When the Colorado Rockies dealt Chris Iannetta to the Los Angeles Angels of Anaheim in November of 2011 for Tyler Chatwood, the move didn’t exactly inspire a great deal of excitement in most Rockies fans.
Iannetta was coming off a 2011 season that saw him hit 14 homers in less than 450 at-bats while getting on base at a .370 clip as the Rockies starting catcher. Chatwood, on the other hand, had just completed his first year in the majors, and the numbers were far from pretty. In 25 starts, He went 6-11 with a 4.75 ERA, and surrendered 166 hits and 14 home runs in just 142 innings.
Chatwood also struggled to command his pitches and strike out major league hitters, with just 74 strikeouts to 71 walks. Despite the fact that he reached the big leagues at just 21-years old, there was little to indicate that he had a bright future ahead of him.
Chatwood’s first season with Colorado did little to prove the doubters wrong, as his ERA rose to 5.43 in 2012 while he bounced between the Rockies’ bullpen and their Triple A team. He didn’t crack the starting rotation until August, and he continued to struggle once he got there, walking multiple hitters in nine of his 12 starts.

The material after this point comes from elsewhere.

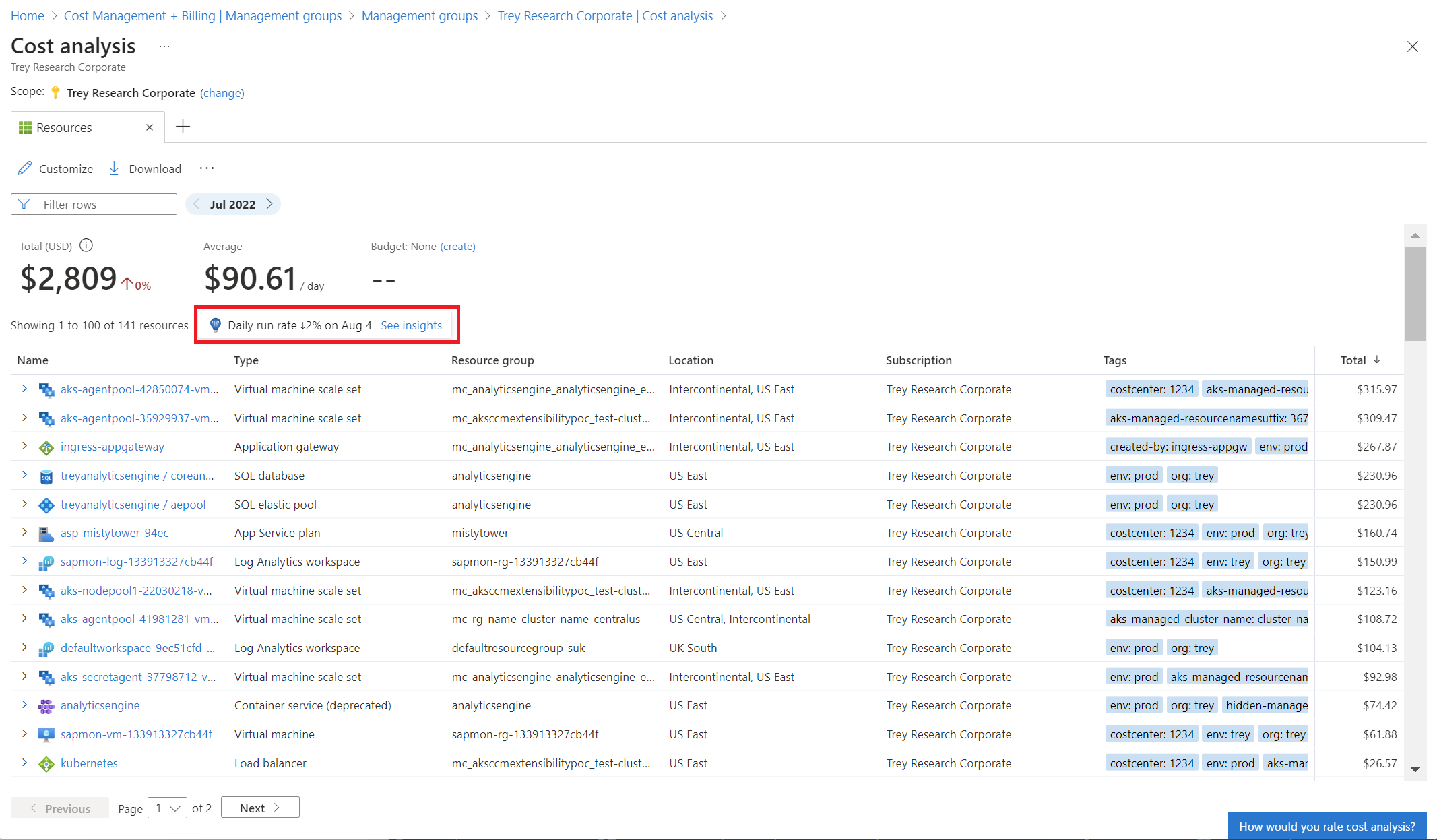Viewport: 1437px width, 840px height.
Task: Advance to next month after Jul 2022
Action: tap(269, 204)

At the start of the 2013 season, Chatwood didn’t make the Rockies opening day roster despite the many question marks in their pitching staff. His first three starts of the season were for the Colorado Springs Sky Sox in Triple-A before being brought up in late April. His first major league start of the year came at home against the Atlanta Braves, and he allowed five runs (four earned) in six innings.

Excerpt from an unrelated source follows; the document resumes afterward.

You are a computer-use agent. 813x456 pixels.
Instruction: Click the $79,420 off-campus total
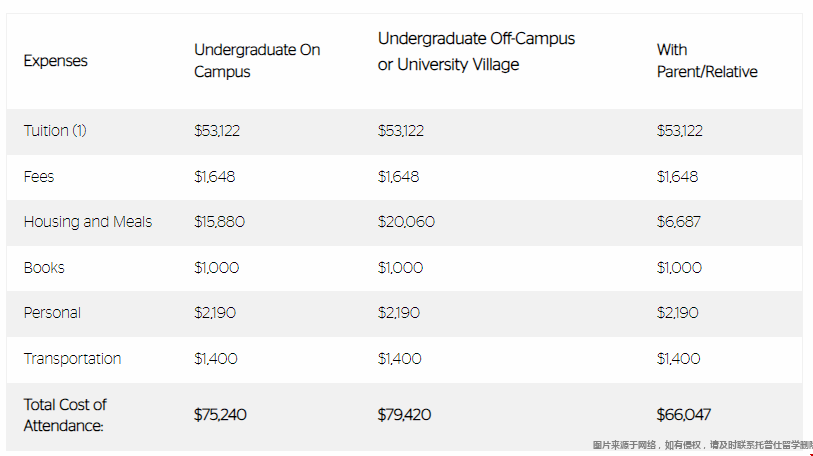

Since that time however, Chatwood has had some of the best success of his major league career. In four starts and 23.2 innings since his start against the Braves, he has only allowed three runs and six walks while striking out 23 hitters.
The result is an ERA that currently sits at 2.12, more than a full point lower than the next best Rockies starter, Jorge De La Rosa at 3.16. Chatwood has 26 strikeouts to just eight unintentional walks on the season, highlighted by a 10-strikeout performance in his last start against the Houston Astros. His BABIP of .337 also indicates that he is not getting by on luck; if anything, he has been slightly unlucky.
Now, it should go without saying that 23.2 innings is about as small as small sample sizes get. It’s also worth mentioning that two of Chatwood’s four starts came against the Los Angeles Dodgers and the aforementioned Astros, two teams that are struggling to do much of anything on offense this year. It still remains to be seen whether these starts are an indicator of the future or an unsustainable outlier for him.
The biggest determining factor for Chatwood will be his continued ability to pound the strike zone. He has a live arm, with a fastball that can reach 95 mph and a hard overhand curveball that can freeze hitters. If he can get ahead and put hitters in counts where they have to protect the plate, he will most likely continue to be the best pitcher on the Rockies.
If nothing else, Chatwood has the potential to become the Rockies’ best pitcher. It may not be saying a ton, but it’s a lot better than what people were saying about him back on Opening Day.